WHAT YOU HAVE TO DO ::
Whenever a line in the material below contains "computer", copy that line.

+++ THE INPUT

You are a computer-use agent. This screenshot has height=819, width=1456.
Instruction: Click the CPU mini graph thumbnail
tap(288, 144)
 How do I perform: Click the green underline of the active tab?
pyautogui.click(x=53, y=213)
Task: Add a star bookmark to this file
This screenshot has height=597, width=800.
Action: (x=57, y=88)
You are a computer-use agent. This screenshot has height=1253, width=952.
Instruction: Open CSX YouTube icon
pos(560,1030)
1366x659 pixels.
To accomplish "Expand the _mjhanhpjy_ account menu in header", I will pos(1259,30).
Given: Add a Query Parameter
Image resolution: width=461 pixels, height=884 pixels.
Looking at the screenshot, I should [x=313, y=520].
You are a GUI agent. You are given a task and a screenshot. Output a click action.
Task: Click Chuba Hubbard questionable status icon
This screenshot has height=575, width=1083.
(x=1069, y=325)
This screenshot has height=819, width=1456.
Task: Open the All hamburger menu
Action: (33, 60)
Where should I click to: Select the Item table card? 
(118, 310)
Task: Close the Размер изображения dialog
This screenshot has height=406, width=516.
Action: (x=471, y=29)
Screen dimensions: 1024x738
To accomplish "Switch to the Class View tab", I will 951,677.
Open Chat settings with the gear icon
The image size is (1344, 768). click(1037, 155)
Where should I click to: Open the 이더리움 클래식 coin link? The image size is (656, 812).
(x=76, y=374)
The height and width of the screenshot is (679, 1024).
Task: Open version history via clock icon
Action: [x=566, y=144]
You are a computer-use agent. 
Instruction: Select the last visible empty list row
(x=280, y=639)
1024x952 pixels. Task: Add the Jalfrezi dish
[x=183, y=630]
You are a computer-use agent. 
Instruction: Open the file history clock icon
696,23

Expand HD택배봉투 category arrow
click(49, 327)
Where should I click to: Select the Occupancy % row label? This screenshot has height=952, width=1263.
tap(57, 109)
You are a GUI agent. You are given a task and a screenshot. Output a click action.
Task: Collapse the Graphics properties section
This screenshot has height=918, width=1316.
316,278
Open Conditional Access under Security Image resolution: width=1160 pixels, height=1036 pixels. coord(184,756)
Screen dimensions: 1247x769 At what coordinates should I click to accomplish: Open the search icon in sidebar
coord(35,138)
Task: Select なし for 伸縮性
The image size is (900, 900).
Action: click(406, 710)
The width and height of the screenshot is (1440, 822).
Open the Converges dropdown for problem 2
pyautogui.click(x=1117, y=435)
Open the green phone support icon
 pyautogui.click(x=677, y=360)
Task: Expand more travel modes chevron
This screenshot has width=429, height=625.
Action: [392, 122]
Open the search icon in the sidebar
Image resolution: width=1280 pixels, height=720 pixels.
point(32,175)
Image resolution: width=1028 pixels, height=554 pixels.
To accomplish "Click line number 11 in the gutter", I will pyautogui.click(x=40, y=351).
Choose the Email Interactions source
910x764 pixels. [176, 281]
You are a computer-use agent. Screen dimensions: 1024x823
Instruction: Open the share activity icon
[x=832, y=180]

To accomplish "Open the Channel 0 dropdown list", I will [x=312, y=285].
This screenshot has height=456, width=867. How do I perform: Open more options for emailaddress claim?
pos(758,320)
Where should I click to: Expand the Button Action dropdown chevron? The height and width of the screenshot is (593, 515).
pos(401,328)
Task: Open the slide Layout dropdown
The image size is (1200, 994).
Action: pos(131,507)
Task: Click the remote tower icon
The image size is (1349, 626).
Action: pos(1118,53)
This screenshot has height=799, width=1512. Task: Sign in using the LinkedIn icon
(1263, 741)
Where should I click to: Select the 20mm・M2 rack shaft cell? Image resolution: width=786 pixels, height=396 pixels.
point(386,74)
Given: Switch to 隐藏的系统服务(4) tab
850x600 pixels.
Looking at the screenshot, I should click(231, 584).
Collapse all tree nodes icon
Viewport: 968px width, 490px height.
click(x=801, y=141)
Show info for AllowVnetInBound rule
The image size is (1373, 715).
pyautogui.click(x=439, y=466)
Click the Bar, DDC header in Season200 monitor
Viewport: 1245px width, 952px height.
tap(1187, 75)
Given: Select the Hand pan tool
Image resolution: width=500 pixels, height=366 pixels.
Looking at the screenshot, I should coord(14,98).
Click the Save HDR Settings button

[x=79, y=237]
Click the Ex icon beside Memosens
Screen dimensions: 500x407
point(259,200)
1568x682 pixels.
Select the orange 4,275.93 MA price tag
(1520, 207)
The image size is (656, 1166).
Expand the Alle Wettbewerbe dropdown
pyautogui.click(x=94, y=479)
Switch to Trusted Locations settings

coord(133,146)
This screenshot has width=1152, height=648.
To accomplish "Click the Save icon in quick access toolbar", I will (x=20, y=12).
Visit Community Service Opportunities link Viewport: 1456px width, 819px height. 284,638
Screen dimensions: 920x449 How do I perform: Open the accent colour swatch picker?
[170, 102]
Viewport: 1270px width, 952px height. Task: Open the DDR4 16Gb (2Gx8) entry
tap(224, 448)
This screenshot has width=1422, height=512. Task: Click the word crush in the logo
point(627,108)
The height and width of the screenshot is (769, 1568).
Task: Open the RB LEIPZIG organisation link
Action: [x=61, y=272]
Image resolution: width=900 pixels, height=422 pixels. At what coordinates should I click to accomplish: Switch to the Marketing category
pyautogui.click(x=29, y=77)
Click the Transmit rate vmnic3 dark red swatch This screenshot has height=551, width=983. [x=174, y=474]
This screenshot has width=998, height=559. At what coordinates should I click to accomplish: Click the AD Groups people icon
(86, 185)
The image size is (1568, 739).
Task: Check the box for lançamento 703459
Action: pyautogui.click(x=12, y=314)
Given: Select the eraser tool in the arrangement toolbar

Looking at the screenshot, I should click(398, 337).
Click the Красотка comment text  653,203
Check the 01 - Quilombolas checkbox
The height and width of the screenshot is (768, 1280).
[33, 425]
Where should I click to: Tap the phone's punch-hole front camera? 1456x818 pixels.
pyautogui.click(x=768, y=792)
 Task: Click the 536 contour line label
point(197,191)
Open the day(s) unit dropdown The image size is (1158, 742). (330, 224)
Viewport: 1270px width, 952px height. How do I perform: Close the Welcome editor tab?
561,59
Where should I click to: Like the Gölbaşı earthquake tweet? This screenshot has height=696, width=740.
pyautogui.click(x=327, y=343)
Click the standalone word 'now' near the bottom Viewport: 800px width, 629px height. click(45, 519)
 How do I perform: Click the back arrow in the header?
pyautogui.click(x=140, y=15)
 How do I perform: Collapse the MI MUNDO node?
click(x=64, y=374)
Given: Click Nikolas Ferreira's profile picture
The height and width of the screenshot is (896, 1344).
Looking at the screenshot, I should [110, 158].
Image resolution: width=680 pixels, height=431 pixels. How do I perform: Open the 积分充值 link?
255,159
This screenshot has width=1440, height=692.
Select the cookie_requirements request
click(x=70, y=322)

++++++

EXERCISE ANSWER ::
You are a computer-use agent. This screenshot has height=819, width=1456.
You are a computer-use agent. This screenshot has height=1253, width=952.
You are a computer-use agent. 
You are a computer-use agent. 
You are a computer-use agent. Screen dimensions: 1024x823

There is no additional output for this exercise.